To achieve assassin supremacy, you must kill your predecessor—but Sixteen suddenly disappeared eight years ago. He’s the first assassin in 100 years to have done so, making Seventeen the only one who hasn’t truly earned his spot, according to his handler (who, of course, goes by “Handler”). Seventeen’s a consummate professional nonetheless, with a practical approach to his work: “I’m not saying what I do is a public service exactly, but actions have consequences.”
Now, though, it seems Seventeen himself may have begun to suffer the consequences of his chosen career path. After a multitarget assignment gets a bit messy, and he completes two subsequent jobs in Berlin without his usual finesse, he worries he might be losing his touch, and it seems like Handler might agree. When he informs Seventeen his next job is to find Sixteen and take him out, Seventeen’s hunch intensifies. Can he find and finish Sixteen before Handler sends someone else to finish him, too?
Brownlow’s snappy prose and brief chapters will have readers eagerly flipping the pages.
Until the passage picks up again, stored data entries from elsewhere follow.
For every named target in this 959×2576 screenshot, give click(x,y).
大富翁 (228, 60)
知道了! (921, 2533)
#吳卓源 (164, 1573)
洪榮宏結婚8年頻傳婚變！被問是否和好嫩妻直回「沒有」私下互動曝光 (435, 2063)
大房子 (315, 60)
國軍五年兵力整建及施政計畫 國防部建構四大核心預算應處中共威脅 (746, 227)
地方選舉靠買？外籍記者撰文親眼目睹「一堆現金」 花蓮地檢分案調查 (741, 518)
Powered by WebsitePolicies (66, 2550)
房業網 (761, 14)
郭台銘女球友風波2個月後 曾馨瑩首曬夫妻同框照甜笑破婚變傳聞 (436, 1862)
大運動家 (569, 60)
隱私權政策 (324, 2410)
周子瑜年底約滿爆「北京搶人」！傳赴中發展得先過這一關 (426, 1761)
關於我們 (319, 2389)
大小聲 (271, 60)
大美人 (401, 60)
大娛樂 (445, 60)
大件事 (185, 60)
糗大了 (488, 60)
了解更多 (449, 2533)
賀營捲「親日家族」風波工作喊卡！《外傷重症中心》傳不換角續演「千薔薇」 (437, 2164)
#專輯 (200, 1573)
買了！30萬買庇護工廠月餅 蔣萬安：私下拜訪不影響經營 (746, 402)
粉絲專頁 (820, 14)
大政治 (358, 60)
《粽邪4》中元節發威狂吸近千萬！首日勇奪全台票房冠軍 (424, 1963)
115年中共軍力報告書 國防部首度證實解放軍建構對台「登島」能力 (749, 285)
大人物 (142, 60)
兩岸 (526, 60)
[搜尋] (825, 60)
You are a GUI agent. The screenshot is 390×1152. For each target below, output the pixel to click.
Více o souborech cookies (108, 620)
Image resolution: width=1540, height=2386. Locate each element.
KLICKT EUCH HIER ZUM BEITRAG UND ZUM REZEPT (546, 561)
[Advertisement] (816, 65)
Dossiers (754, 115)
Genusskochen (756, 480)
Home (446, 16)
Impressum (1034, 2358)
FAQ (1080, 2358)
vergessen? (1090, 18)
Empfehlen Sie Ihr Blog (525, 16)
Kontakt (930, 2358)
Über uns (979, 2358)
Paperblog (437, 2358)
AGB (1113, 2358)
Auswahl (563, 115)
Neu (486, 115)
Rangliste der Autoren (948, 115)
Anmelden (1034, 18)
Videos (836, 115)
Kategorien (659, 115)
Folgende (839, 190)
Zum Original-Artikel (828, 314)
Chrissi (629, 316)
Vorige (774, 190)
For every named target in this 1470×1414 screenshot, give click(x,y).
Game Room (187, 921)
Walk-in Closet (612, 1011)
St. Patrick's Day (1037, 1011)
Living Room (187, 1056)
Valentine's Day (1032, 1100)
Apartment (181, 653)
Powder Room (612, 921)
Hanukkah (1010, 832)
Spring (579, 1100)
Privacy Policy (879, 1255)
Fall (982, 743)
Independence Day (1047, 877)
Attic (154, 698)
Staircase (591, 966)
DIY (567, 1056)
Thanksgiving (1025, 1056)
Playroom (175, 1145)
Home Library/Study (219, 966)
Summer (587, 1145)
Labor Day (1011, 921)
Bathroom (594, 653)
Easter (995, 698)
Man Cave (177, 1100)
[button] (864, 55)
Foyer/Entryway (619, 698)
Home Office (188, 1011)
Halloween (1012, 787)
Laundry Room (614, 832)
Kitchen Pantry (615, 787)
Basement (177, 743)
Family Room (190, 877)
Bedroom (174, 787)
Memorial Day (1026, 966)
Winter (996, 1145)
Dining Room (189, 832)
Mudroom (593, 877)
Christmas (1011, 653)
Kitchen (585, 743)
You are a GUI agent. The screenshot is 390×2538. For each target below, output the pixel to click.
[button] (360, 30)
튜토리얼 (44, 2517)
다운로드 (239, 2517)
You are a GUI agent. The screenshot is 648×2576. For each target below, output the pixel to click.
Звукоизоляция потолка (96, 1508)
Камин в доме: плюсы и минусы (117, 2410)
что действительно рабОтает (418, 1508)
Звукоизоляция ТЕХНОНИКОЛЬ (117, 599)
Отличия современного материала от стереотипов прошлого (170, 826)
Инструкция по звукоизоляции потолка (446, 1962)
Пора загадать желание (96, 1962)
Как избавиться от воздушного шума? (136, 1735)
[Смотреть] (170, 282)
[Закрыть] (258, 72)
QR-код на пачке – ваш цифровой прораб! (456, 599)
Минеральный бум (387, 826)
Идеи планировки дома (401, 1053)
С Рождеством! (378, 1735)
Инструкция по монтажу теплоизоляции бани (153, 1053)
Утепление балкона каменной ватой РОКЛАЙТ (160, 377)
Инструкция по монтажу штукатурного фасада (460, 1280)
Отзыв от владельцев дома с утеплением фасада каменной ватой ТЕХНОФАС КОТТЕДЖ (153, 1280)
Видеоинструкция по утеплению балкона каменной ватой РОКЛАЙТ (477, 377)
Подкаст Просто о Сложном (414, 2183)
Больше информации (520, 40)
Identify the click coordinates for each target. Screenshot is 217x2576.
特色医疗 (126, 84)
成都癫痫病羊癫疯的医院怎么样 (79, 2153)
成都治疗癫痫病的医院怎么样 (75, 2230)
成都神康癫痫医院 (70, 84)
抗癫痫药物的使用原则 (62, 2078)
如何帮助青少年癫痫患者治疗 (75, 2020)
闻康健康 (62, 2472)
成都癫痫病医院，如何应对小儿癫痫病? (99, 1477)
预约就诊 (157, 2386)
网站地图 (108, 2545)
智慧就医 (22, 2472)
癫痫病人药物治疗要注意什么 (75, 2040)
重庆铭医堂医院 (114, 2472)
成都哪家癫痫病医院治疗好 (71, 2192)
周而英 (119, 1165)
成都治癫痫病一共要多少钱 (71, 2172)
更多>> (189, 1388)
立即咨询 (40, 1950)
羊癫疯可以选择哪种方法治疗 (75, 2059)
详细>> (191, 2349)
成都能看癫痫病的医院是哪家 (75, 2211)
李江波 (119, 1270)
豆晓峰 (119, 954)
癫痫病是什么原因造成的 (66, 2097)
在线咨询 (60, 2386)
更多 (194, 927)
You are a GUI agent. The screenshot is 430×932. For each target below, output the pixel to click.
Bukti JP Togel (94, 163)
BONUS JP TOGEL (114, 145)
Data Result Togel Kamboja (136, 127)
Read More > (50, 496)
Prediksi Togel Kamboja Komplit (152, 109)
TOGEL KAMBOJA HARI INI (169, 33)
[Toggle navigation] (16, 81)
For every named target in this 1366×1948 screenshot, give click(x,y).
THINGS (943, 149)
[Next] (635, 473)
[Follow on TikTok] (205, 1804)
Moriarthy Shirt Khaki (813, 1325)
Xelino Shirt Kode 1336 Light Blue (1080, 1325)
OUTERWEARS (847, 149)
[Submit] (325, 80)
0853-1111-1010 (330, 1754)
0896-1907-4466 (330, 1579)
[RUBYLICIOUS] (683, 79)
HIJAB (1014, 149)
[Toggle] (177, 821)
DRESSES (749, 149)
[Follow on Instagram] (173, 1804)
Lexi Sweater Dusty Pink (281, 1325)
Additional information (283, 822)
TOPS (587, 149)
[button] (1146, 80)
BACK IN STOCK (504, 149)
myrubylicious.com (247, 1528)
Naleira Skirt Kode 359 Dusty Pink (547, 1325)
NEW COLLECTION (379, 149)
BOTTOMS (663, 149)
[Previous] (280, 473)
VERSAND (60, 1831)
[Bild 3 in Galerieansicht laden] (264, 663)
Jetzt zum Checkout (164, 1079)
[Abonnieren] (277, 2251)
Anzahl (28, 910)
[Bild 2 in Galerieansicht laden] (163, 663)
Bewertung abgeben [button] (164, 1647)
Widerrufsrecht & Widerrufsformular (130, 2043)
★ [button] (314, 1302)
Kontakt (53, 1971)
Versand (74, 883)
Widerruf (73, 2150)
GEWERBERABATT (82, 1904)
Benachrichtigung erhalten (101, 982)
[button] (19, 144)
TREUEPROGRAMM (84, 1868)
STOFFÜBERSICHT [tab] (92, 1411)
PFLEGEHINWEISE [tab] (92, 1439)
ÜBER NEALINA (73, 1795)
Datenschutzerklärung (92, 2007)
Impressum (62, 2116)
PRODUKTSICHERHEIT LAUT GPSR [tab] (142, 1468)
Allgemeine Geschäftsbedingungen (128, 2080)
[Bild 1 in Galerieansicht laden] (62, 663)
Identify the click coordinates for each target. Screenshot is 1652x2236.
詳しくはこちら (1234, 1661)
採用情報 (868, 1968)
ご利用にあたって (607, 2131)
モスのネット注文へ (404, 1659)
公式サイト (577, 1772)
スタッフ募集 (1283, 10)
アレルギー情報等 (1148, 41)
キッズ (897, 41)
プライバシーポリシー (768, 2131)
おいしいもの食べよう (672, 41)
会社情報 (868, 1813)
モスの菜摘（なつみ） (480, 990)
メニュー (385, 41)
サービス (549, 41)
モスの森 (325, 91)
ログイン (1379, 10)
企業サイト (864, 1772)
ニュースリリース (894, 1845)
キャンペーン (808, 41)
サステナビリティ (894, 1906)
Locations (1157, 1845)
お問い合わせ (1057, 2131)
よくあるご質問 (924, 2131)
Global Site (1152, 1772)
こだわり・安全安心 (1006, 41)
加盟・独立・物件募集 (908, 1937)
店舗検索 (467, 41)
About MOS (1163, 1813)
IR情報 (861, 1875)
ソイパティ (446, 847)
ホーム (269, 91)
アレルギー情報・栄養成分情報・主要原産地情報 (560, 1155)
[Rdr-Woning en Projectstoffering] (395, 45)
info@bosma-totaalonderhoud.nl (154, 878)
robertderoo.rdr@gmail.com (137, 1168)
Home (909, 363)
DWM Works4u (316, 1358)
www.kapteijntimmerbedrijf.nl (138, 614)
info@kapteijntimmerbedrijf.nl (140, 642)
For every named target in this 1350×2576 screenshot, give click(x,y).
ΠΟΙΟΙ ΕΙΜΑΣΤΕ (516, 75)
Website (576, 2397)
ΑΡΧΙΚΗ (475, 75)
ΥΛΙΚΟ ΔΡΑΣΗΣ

Sixteen may be off the grid, but he’s not going to be off his game: He’s too smart to let his guard down, and he’s got 20 years of experience on Seventeen. As the ultimate showdown nears, compelling secondary characters add to the darkly humorous fun, intense action scenes amp up the suspense, and Seventeen reflects on the tragic childhood events that set him on his ruthless career path. That exploration of the far-ranging effects of trauma, as well as forays into geopolitics and governmental corruption, bolster the cleverly constructed, propulsive thrill ride that is Seventeen.